The script library is implemented entirely in Go, and does not require any userland programs (or any other dependencies) to be present. Thus you can build your script program as a container image containing a single (very small) binary, which is quick to build, quick to upload, quick to deploy, quick to run, and economical with resources.

If you've ever struggled to get a shell script containing a simple if statement to work (and who hasn't?), then the script library is dedicated to you.

A real-world example

Let's use script to write a program which system administrators might actually need. One thing I often find myself doing is counting the most frequent visitors to a website over a given period of time.
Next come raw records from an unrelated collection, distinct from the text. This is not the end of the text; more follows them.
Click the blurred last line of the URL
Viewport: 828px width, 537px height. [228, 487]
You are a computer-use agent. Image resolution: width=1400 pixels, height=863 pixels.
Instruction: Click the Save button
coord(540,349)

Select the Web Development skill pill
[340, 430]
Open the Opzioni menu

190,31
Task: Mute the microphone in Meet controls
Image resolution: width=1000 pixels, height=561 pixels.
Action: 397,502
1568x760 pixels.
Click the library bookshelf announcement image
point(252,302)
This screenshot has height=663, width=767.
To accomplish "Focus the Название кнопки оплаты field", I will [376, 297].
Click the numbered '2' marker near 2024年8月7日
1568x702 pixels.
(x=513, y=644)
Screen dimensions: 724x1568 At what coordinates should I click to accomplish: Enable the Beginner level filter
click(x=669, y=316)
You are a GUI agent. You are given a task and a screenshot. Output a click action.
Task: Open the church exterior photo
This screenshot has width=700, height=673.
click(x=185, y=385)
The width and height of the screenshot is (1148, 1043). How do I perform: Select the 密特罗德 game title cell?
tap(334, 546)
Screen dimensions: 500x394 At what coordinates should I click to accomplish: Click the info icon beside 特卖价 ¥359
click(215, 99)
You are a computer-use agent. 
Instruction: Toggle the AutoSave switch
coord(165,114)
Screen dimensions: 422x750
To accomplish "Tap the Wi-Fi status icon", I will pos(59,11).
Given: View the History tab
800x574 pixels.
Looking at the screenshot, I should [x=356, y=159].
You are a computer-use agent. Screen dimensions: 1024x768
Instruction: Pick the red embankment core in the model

Given an Apache log in the Common Log Format like this:

212.205.21.11 - - [30/Jun/2019:17:06:15 +0000] "GET / HTTP/1.1" 200 2028 "https://example.com/ "Mozilla/5.0 (Linux; Android 8.0.0; FIG-LX1 Build/HUAWEIFIG-LX1) AppleWebKit/537.36 (KHTML, like Gecko) Chrome/64.0.3282.156 Mobile Safari/537.36"

we would like to extract the visitor's IP address (the first column in the logfile), and count the number of times this IP address occurs in the file. Finally, we might like to list the top 10 visitors by frequency. In a shell script we might do something like:

cut -d' ' -f 1 access.log |sort |uniq -c |sort -rn |head

There's a lot going on there, and it's pleasing to find that the equivalent script program is quite brief:

package main

import (
	"github.com/bitfield/script"
)

func main() {
	script.Stdin().Column(1).Freq().First(10).Stdout()
}

(Thanks to Lucas Bremgartner for suggesting this example. You can find the complete program, along with a sample logfile, in the examples/visitors/ directory.)

Quick start: Unix equivalents

If you're already familiar with shell scripting and the Unix toolset, here is a rough guide to the equivalent script operation for each listed Unix command.

Unix / shell script equivalent
(any program name) Exec()
> WriteFile()
>> AppendFile()
$* Args()
cat File() / Concat()
cut Column()
echo Echo()
grep Match() / MatchRegexp()
grep -v Reject() / RejectRegexp()
head First()
sed Replace() / ReplaceRegexp()
uniq -c Freq()
wc -l CountLines()

Sources, filters, and sinks

script provides three types of pipe operations: sources, filters, and sinks.

  1. Sources create pipes from input in some way (for example, File() opens a file).
  2. Filters read from a pipe and filter the data in some way (for example Match() passes on only lines which contain a given string).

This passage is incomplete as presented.